Top of Material to process

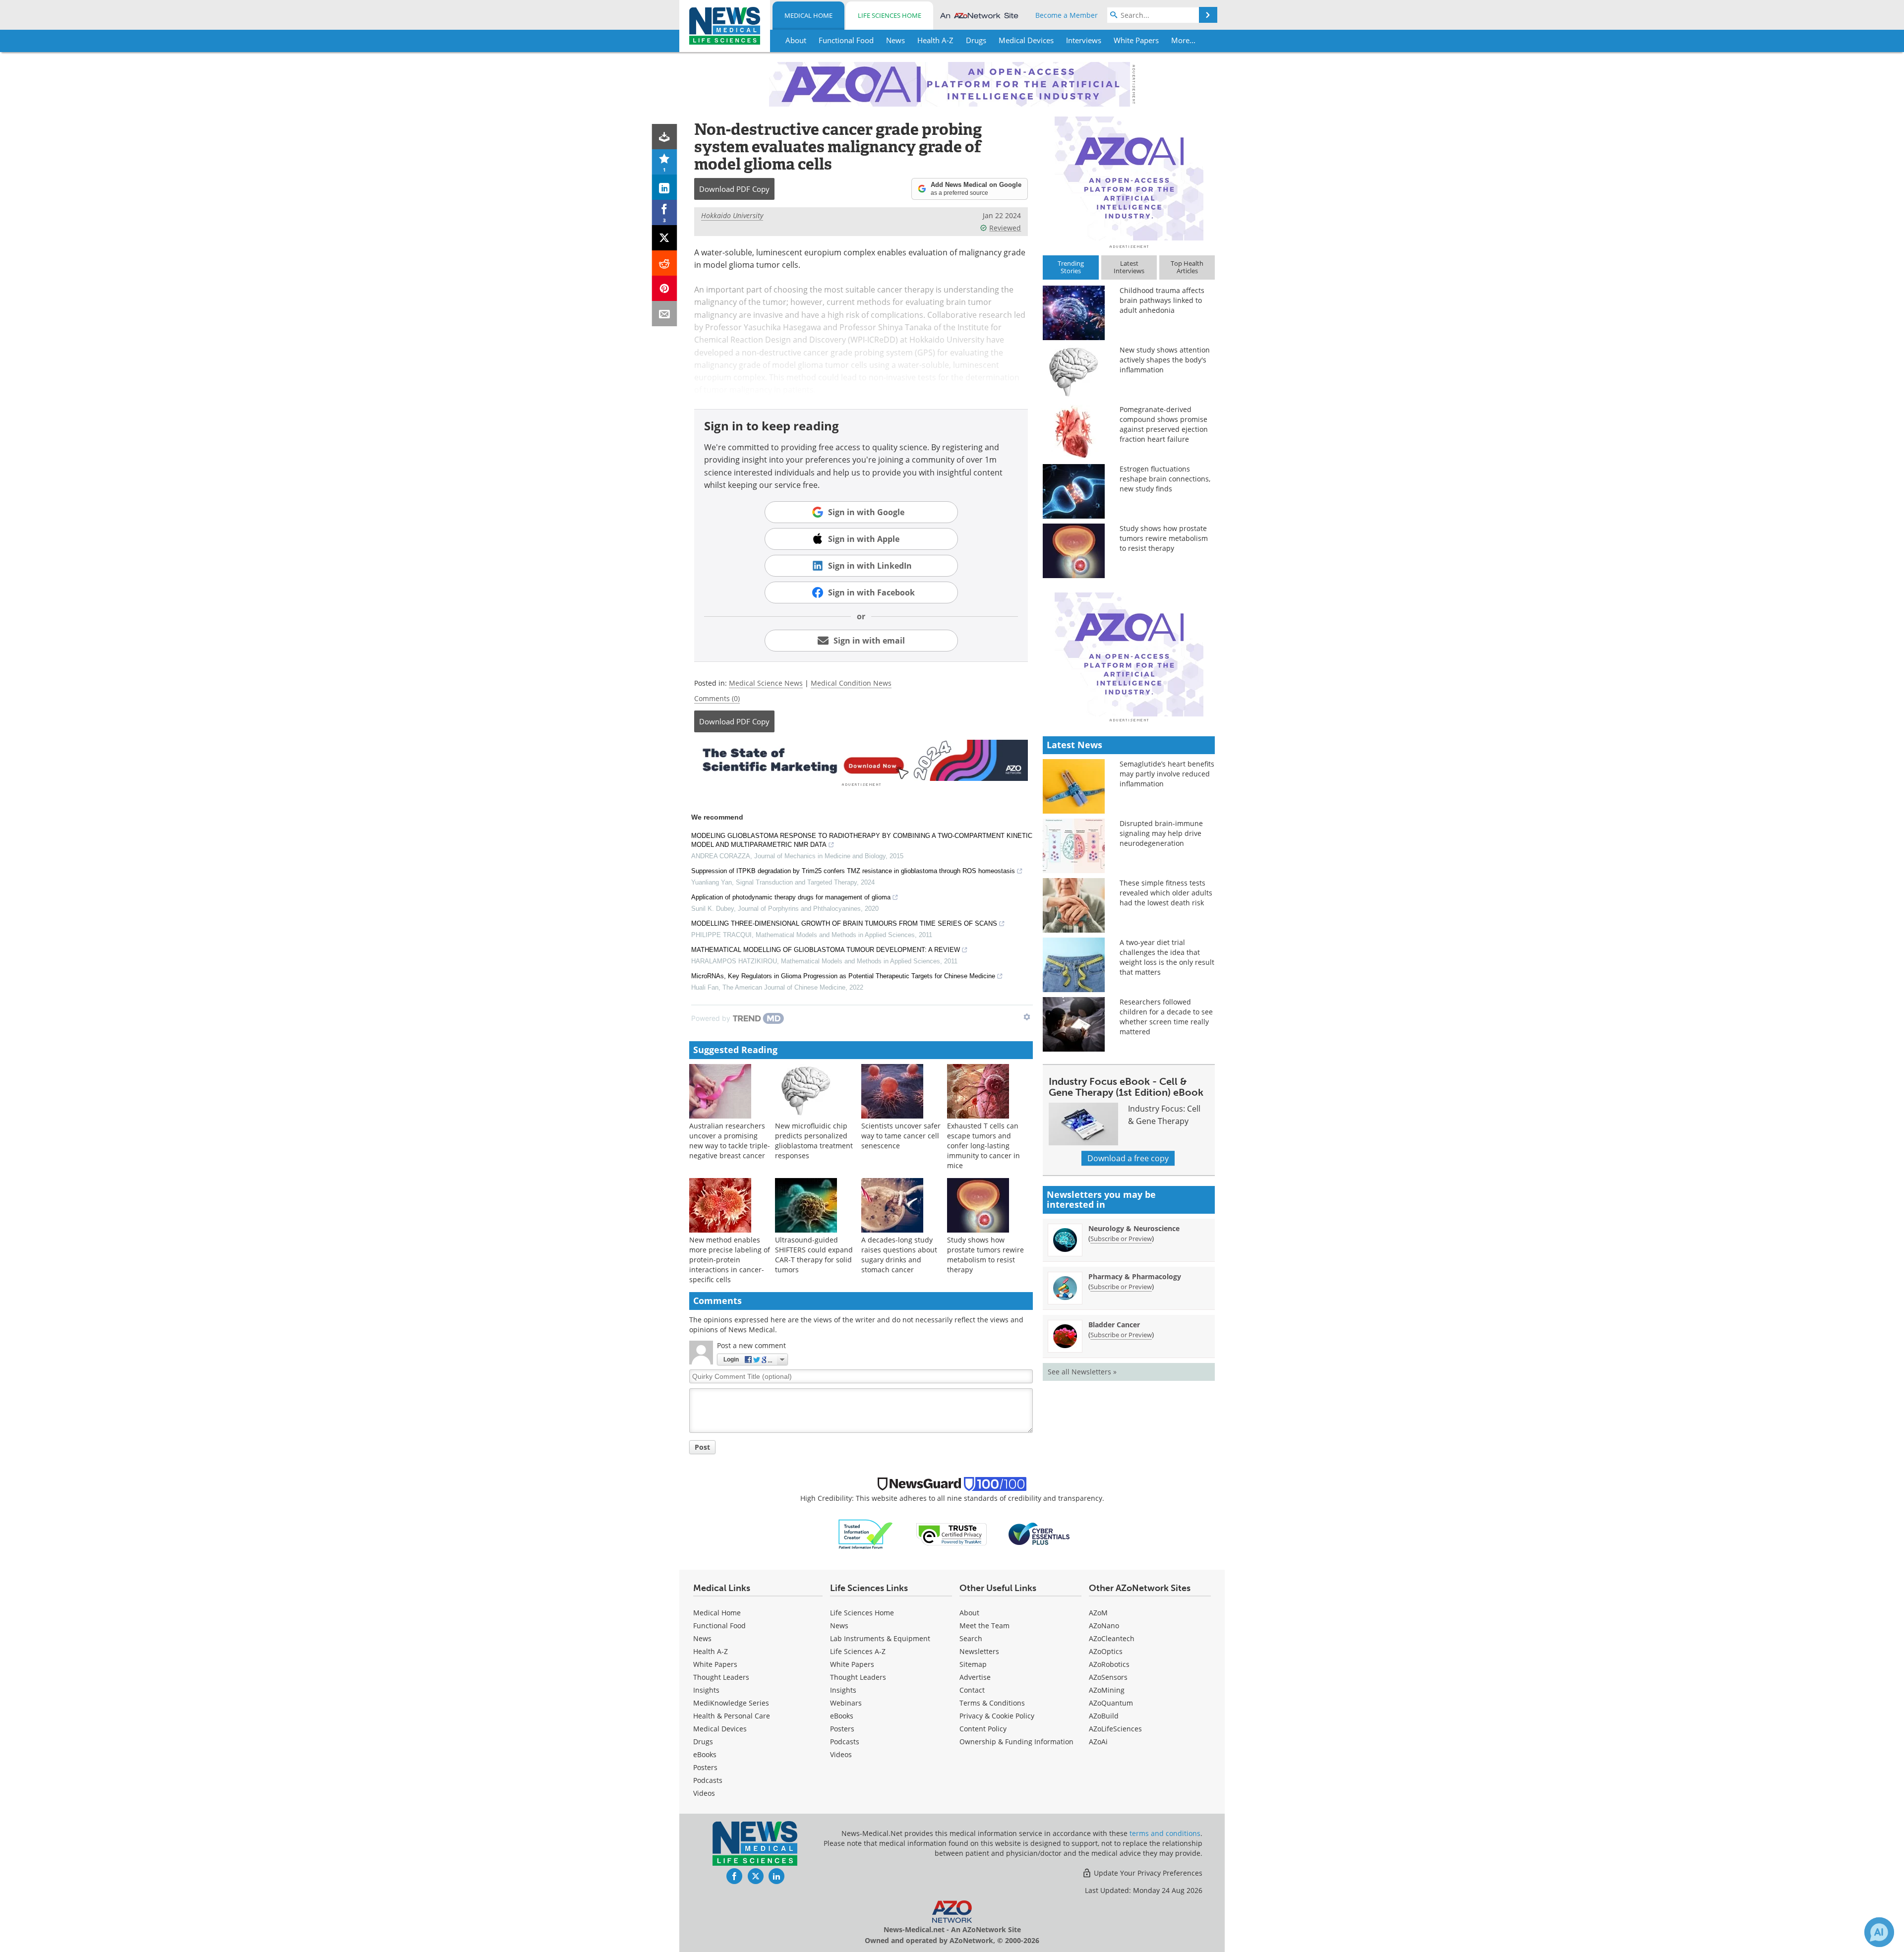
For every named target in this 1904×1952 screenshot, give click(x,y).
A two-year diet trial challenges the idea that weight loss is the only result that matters (1167, 957)
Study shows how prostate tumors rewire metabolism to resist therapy (985, 1254)
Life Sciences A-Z (858, 1651)
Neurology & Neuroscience (1134, 1228)
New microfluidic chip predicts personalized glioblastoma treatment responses (814, 1140)
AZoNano (1104, 1625)
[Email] (664, 313)
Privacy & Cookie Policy (996, 1715)
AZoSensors (1108, 1677)
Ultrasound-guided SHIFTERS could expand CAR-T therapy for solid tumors (814, 1254)
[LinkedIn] (664, 187)
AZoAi (1098, 1741)
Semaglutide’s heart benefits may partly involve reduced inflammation (1167, 773)
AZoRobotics (1109, 1664)
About (969, 1612)
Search (970, 1638)
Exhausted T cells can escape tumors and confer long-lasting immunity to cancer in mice (983, 1145)
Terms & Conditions (992, 1703)
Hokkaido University (732, 215)
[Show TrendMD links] (1027, 1017)
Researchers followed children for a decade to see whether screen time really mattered (1166, 1016)
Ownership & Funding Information (1016, 1741)
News (702, 1638)
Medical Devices (720, 1728)
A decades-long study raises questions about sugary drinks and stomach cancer (899, 1254)
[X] (664, 237)
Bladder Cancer (1114, 1324)
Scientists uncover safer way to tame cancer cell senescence (901, 1135)
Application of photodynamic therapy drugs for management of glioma (791, 897)
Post (702, 1447)
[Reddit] (664, 263)
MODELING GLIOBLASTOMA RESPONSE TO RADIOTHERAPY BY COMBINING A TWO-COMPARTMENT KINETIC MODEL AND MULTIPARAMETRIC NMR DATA (861, 840)
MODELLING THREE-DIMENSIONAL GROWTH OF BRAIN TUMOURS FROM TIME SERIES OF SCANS (844, 923)
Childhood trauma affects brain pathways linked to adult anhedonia (1162, 300)
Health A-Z (710, 1651)
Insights (706, 1690)
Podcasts (707, 1780)
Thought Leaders (721, 1677)
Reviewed (1005, 228)
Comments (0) (717, 698)
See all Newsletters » (1082, 1371)
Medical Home (808, 15)
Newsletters (979, 1651)
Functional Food (719, 1625)
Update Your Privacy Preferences (1147, 1873)
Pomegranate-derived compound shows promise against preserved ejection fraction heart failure (1164, 424)
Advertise (975, 1677)
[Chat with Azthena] (1879, 1932)
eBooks (704, 1754)
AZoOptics (1106, 1651)
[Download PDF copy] (664, 136)
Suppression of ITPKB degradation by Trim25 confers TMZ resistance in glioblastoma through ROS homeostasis (853, 871)
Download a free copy (1128, 1158)
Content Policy (983, 1728)
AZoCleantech (1111, 1638)
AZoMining (1107, 1690)
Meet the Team (984, 1625)
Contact (972, 1690)
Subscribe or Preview (1121, 1238)
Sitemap (973, 1664)
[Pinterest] (664, 288)
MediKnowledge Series (731, 1703)
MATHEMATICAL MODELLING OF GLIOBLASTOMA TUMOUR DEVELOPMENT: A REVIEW (825, 949)
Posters (705, 1767)
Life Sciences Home (889, 15)
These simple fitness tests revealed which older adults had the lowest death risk (1166, 892)
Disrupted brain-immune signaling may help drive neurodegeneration (1161, 833)
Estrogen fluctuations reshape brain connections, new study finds (1165, 478)
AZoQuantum (1111, 1703)
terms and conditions (1165, 1833)
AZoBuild (1104, 1715)
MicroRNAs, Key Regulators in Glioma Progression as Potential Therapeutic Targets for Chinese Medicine (843, 976)
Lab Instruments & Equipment (880, 1638)
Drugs (703, 1741)
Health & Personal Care (731, 1715)
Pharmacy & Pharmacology (1134, 1276)
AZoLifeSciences (1115, 1728)
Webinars (846, 1703)
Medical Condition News (851, 683)
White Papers (715, 1664)
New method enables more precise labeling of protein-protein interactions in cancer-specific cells (729, 1259)
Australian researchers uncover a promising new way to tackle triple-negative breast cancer (729, 1140)
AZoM (1098, 1612)
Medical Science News (766, 683)
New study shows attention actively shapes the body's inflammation (1165, 359)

Bottom of Material to process

Each line from the start of the entries above through the line with "Bladder Cancer (1114, 1324)" should be duplicated exactly, leaving out the pictures.

- Solution to this task:
For every named target in this 1904×1952 screenshot, give click(x,y).
A two-year diet trial challenges the idea that weight loss is the only result that matters (1167, 957)
Study shows how prostate tumors rewire metabolism to resist therapy (985, 1254)
Life Sciences A-Z (858, 1651)
Neurology & Neuroscience (1134, 1228)
New microfluidic chip predicts personalized glioblastoma treatment responses (814, 1140)
AZoNano (1104, 1625)
[Email] (664, 313)
Privacy & Cookie Policy (996, 1715)
AZoSensors (1108, 1677)
Ultrasound-guided SHIFTERS could expand CAR-T therapy for solid tumors (814, 1254)
[LinkedIn] (664, 187)
AZoAi (1098, 1741)
Semaglutide’s heart benefits may partly involve reduced inflammation (1167, 773)
AZoRobotics (1109, 1664)
About (969, 1612)
Search (970, 1638)
Exhausted T cells can escape tumors and confer long-lasting immunity to cancer in mice (983, 1145)
Terms & Conditions (992, 1703)
Hokkaido University (732, 215)
[Show TrendMD links] (1027, 1017)
Researchers followed children for a decade to see whether screen time really mattered (1166, 1016)
Ownership & Funding Information (1016, 1741)
News (702, 1638)
Medical Devices (720, 1728)
A decades-long study raises questions about sugary drinks and stomach cancer (899, 1254)
[X] (664, 237)
Bladder Cancer (1114, 1324)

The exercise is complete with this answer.